L – Quell’anima a cui i preti non credono più.
DG – Gli Stati invece sì, evidentemente. E come una volta i preti censuravano, vietavano, scomunicavano, mandavano davanti all’Inquisizione, spedivano sul rogo per il bene dell’anima, così ora fanno gli Stati, ma in modo più rozzo. La Chiesa ha sempre condannato la prostituzione, ma l’ha anche sempre tollerata come male minore. Questa è saggezza. San Tommaso d’Aquino diceva che non si possono eliminare i vizi; anzi, si spingeva più in là: pensava che una società senza vizi non sarebbe neppure auspicabile.
L – La Maraini invece pensa che la prostituzione si può e si deve eliminare.
DG – Se la proibiranno, si svilupperà ancora di più, come sempre capita col proibizionismo.

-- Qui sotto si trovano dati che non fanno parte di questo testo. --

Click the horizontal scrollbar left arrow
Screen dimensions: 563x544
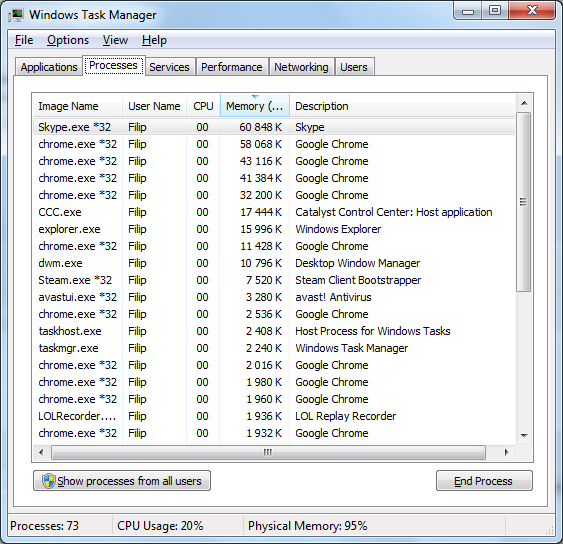[x=41, y=452]
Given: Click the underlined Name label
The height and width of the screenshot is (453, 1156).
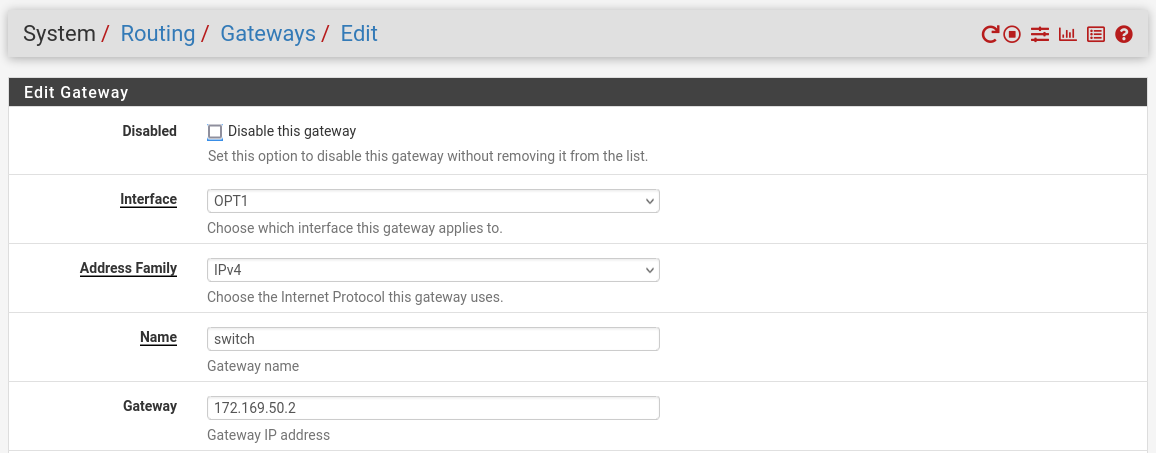Looking at the screenshot, I should pos(158,338).
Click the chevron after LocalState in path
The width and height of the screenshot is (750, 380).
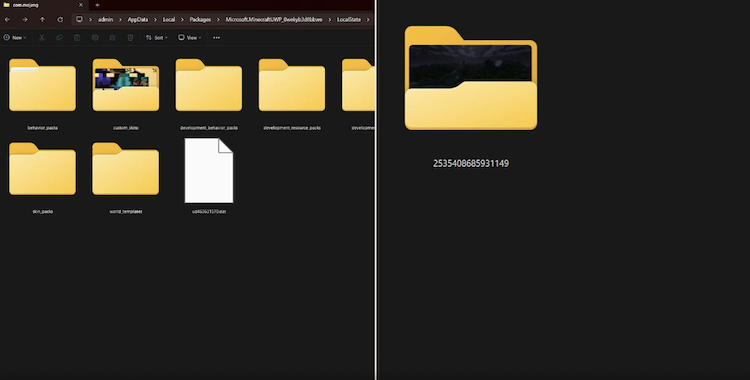click(x=368, y=20)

E le tariffe aumenteranno. Così le puttane diventeranno ricche, e io ne sono ben contento, alla faccia di tutti i bacchettoni e di tutte le Maraini.
L – Si potrebbe rendere il sesso libero e gratuito. Tutte le donne dovrebbero darla gratis, e come nelle”Donne a parlamento” di Aristofane si dovrebbe promulgare una legge che obblighi il maschietto, prima di unirsi a una bella, a inforcarne una brutta.
DG – Bell’idea! Accanto alle quote rosa, avremmo le quote-befana. Si salvi chi può!!!
In Francia vietano la prostituzione? E come fanno a stabilire quando un rapporto è o non è mercenario? Sanzioneranno il matrimonio, forma di prostituzione regolata per legge? Sarà un giudice a valutare se un matrimonio è di interesse oppure no? E gli intellettuali della gauche che scrivono pro Hollande, saranno finalmente accusati di praticare la prostituzione letteraria?